Paeonol is a phenolic compound found in peonies such as Paeonia suffruticosa (moutan cortex), in Arisaema erubescens, and in Dioscorea japonica. It is a chemical compound found in some traditional Chinese medicines.

== Biological effects ==
A number of biological effects of paeonol in vitro or in animal models have been observed. Paeonol increases levels of cortical cytochrome oxidase and vascular actin and improves behavior in a rat model of Alzheimer's disease. Paeonol also reduced cerebral infarction involving the superoxide anion and microglia activation in ischemia-reperfusion injured rats.

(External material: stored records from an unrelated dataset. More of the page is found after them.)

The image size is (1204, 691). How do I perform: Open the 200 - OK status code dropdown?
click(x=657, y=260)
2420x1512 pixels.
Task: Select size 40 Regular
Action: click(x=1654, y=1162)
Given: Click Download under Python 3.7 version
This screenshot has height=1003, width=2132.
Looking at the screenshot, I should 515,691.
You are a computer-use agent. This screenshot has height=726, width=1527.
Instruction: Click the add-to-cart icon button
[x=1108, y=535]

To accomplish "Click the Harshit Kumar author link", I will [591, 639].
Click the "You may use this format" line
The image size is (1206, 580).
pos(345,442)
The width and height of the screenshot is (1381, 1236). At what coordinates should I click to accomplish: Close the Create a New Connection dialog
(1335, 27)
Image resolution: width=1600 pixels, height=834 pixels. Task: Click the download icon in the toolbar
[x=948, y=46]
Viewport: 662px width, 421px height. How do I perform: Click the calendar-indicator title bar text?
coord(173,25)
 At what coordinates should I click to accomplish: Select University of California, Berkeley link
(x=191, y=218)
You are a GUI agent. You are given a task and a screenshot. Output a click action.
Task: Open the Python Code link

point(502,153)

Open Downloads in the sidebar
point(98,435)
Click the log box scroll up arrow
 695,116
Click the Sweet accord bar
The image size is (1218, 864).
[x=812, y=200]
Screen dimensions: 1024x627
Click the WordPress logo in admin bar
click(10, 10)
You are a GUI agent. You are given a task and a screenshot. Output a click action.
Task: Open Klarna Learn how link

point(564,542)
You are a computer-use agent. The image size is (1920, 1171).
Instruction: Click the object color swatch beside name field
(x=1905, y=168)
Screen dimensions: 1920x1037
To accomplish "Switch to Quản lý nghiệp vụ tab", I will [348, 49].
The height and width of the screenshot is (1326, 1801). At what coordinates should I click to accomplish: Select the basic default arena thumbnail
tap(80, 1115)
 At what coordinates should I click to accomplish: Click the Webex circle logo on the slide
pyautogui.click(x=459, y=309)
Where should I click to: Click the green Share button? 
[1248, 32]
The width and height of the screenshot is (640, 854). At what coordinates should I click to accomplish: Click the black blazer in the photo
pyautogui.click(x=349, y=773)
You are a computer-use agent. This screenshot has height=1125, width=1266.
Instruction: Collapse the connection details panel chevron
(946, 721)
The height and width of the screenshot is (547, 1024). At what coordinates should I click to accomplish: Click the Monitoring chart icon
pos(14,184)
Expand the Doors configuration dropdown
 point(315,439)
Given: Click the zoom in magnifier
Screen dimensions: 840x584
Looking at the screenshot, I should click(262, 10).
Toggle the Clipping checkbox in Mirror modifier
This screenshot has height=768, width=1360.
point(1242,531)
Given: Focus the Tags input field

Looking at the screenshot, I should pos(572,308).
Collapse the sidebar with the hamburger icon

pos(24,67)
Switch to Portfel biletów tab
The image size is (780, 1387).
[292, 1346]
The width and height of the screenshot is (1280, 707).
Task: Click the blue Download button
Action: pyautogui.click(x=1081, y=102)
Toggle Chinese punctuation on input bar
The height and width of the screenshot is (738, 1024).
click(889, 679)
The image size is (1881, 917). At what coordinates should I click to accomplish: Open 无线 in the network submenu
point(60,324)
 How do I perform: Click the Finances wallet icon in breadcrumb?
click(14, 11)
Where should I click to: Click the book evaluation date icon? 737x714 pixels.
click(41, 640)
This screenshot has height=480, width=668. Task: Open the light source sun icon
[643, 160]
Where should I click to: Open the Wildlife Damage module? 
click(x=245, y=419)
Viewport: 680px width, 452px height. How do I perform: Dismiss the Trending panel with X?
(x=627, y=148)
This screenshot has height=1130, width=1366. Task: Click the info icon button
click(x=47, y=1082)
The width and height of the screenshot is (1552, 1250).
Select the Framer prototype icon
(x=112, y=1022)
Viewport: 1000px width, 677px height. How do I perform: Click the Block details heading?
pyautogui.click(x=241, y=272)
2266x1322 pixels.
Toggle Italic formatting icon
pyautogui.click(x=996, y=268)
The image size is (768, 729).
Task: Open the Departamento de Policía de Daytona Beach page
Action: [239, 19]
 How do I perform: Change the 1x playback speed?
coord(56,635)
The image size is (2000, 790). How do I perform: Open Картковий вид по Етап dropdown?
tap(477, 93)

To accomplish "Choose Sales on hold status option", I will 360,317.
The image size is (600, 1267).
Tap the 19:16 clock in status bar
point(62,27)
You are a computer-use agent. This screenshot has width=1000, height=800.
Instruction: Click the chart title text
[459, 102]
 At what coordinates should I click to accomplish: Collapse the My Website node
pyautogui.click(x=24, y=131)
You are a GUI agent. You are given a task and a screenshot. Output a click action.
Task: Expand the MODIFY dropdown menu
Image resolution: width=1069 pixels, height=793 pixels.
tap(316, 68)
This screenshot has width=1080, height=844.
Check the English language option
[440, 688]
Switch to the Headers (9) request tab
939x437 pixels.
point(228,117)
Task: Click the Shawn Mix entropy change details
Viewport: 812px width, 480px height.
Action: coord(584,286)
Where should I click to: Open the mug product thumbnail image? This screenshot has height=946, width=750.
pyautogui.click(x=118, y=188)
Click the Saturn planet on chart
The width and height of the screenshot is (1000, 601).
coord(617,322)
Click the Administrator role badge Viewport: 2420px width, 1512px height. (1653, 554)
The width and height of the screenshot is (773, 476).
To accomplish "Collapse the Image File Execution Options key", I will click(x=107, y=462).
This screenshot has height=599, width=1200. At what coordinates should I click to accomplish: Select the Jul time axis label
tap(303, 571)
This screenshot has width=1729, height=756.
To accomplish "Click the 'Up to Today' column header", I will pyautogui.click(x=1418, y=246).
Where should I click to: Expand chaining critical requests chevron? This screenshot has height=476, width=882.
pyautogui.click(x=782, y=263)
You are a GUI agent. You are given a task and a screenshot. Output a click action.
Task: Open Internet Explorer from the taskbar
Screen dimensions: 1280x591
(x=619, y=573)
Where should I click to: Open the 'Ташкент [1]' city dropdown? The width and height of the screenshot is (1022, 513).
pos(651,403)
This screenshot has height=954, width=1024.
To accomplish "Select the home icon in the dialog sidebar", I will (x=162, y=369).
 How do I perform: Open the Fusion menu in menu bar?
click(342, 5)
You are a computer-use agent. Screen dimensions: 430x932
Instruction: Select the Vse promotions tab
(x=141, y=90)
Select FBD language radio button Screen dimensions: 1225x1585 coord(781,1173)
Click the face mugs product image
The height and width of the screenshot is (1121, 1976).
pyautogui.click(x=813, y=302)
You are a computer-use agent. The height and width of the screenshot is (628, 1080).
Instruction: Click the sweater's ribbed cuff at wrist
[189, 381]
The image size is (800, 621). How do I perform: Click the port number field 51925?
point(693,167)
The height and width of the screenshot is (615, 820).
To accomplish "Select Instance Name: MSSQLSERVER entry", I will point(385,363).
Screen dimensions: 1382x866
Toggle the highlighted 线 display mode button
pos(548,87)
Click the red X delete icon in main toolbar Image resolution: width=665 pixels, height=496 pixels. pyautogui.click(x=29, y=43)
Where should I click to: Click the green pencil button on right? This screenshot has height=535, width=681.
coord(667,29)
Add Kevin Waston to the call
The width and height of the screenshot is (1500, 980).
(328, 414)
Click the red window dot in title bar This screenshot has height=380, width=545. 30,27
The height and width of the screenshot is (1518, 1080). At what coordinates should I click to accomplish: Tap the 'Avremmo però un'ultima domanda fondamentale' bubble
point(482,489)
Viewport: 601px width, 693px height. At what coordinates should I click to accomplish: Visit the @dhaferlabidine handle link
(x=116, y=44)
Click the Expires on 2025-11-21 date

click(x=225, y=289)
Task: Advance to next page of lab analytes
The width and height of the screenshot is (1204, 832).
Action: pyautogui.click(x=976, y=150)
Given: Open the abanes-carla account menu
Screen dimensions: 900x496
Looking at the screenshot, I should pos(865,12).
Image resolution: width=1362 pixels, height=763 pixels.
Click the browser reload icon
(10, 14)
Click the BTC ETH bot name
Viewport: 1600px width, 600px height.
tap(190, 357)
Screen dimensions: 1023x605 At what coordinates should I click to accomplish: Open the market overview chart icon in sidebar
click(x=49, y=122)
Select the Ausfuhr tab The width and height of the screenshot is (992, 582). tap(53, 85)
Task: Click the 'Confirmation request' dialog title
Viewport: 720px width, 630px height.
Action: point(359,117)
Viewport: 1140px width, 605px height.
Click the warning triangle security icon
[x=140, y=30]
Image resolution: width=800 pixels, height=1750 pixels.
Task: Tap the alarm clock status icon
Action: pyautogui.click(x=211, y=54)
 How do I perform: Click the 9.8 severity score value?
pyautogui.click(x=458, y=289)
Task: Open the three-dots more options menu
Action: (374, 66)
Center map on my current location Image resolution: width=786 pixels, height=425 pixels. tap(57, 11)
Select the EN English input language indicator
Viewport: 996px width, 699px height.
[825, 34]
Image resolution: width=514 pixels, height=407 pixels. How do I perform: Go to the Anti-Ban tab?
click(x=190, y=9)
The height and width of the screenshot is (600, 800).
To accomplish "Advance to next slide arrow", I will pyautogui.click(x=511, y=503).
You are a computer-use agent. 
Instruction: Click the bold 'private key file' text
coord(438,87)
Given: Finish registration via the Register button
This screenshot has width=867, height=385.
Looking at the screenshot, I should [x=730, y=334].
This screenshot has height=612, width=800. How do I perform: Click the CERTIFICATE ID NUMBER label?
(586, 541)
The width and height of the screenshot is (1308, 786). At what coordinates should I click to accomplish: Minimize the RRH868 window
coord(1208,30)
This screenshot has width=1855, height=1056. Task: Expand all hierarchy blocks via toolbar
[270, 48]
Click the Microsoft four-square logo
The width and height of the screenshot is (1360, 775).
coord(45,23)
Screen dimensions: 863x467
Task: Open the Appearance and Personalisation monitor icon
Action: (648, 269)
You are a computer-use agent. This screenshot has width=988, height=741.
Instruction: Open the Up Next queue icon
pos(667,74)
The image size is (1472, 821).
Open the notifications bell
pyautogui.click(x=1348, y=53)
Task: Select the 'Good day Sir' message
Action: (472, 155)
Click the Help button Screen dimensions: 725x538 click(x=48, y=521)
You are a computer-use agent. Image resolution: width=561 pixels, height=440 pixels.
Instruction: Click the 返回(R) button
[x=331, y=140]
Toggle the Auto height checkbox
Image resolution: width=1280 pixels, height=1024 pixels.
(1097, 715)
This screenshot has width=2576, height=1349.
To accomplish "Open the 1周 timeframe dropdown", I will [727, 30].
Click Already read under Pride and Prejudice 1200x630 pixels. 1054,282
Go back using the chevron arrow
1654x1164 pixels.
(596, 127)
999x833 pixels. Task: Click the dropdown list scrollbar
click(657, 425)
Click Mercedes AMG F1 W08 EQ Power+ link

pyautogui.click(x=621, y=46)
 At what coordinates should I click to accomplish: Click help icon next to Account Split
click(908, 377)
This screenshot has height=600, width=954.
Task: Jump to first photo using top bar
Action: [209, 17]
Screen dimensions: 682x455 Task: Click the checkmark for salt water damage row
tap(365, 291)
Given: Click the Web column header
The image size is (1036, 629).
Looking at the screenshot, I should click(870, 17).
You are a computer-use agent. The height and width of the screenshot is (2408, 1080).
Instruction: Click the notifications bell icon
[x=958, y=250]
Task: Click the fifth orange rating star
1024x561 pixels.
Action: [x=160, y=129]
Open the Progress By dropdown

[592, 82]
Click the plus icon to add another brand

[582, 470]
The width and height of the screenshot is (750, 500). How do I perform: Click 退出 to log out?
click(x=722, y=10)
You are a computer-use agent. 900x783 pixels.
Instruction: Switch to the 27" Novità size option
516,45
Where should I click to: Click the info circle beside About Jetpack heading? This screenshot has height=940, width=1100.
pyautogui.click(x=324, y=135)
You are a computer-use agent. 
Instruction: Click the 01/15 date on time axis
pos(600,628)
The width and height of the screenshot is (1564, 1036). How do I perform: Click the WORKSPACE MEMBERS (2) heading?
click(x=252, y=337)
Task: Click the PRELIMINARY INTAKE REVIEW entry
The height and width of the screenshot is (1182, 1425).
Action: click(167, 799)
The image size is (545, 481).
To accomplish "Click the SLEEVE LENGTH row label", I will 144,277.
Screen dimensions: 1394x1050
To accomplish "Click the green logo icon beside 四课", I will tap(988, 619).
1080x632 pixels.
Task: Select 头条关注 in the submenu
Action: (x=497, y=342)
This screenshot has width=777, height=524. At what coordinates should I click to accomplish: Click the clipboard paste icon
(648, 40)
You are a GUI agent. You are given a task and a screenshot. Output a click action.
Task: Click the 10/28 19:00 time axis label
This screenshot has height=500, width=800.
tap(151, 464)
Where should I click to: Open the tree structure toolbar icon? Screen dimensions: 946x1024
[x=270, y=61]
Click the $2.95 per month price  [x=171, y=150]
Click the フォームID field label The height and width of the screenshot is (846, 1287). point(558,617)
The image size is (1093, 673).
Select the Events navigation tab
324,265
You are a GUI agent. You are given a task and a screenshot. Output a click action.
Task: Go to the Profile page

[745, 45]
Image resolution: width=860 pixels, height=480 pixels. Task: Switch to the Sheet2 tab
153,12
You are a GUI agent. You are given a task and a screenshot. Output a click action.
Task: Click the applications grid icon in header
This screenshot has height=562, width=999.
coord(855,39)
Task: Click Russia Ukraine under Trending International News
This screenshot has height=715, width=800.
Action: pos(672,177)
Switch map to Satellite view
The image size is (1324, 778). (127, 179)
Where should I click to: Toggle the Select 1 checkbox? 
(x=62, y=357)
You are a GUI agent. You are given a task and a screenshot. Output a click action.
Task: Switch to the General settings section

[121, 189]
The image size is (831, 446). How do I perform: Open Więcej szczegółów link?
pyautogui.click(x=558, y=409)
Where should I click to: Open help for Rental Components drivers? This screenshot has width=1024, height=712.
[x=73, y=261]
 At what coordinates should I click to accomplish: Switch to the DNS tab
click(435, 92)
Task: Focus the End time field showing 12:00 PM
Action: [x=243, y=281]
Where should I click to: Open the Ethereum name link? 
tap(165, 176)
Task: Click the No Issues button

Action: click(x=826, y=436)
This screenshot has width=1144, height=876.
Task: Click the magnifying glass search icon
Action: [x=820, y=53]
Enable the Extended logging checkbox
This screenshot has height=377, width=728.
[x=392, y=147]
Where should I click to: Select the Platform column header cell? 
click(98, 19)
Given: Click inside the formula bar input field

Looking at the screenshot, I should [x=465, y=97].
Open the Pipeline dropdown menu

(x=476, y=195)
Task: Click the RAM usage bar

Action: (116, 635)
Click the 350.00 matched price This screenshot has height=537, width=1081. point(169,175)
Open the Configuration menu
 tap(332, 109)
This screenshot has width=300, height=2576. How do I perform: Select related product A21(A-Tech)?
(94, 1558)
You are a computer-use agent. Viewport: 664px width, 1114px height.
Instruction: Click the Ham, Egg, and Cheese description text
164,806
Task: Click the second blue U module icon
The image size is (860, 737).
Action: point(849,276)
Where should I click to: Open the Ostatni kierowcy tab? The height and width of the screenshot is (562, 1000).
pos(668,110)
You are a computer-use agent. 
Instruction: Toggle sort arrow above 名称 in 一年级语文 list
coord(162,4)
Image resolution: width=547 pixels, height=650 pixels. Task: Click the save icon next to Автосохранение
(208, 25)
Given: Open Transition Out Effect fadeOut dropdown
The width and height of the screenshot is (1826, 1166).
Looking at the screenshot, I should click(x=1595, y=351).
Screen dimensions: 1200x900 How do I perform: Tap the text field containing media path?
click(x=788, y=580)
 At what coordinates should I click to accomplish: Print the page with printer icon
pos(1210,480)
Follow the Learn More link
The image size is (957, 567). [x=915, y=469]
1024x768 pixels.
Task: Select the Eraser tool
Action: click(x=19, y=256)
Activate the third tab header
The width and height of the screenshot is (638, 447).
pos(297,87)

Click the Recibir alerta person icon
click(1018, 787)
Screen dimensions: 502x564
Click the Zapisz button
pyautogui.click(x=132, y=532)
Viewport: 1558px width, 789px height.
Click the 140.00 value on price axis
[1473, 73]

Paeonol shows antimutagenic activities. It also has anti-inflammatory and analgesic effects in carrageenan-evoked thermal hyperalgesia. Paeonol inhibits anaphylactic reaction by regulating histamine and TNF-α.

Paeonol has weak MAO-A and MAO-B inhibiting effects with IC_{50} values of 54.6 μM and 42.5 μM respectively.

== Metal complex ==
Metal complexes of paeonol shows tetrahedral and octahedral coordination geometry in the absence and presence of solvent pyridine respectively.